Once the rotational component has been resolved, the next step is to address the frontal plane. The frontal plane refers to side-to-side movement and positioning. In many cases, the upper body will lean toward the side opposite the bent knee. A simple way to identify this pattern is to sit in a chair, close your eyes, and notice which hip feels like it is bearing more of your weight. The side that feels heavier is typically the side you are leaning toward.
This asymmetry is often present when you stand up from the chair as well and is commonly associated with your dominant side. Addressing this compensation is typically more complex than addressing rotation because there are more potential contributors. The most common muscles involved include the groin, hip flexors, glutes, lats, obliques, and quadratus lumborum. Any of these muscles can contribute to a side bend, and more often than not, multiple muscles are involved simultaneously.

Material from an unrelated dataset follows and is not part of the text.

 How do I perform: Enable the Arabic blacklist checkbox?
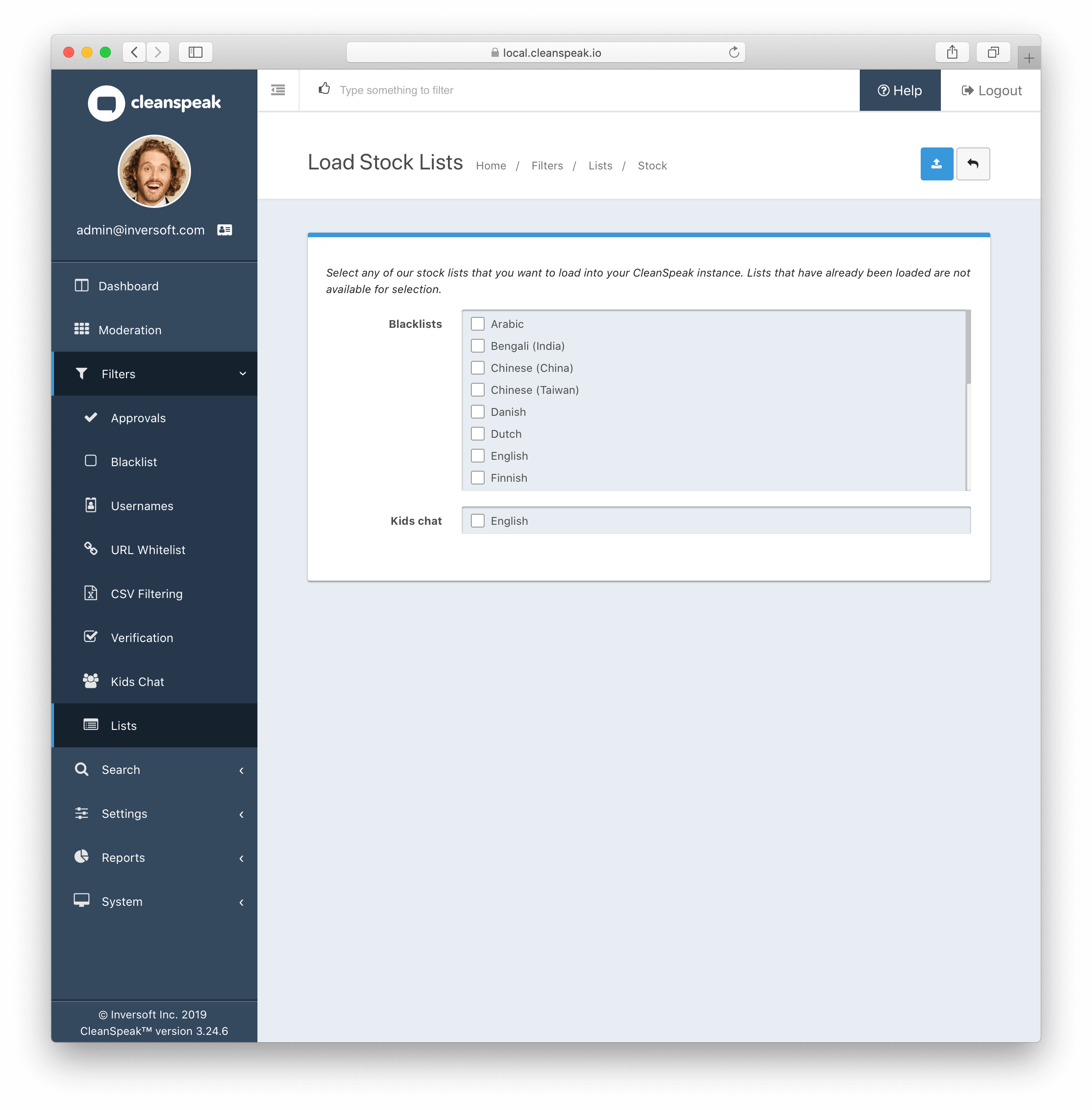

If the mobilization strategy is successful, you should notice that your weight feels more evenly distributed between both hips when you sit down again. While that is a good sign, it is only part of the solution. To make the change stick, you must identify which muscle group on the opposite side failed to provide adequate support in the first place. Over time, I have found that the groin and oblique muscles are the most common areas to address to help maintain the new position.
One limitation of the strategy outlined in this blog is that muscular restrictions are not always the primary driver of the compensation. If there is an issue with your visual or vestibular system, the muscles may not relax, no matter how much mobility work you perform. From the brain’s perspective, your eyes and inner ear provide critical information about balance and orientation, making them a higher priority than any individual muscle group.
If you have tried mobility strategies without success, it may be worth having your eyes and inner ear evaluated. From personal experience, doing so can save a significant amount of time, frustration, and money.
The body is constantly providing clues. The key is learning how to interpret them. While muscles are often where we feel the problem, they are not always where the problem begins. By addressing both the mechanical and neurological factors that influence posture and movement, you can create more lasting changes and better understand what your body is trying to tell you.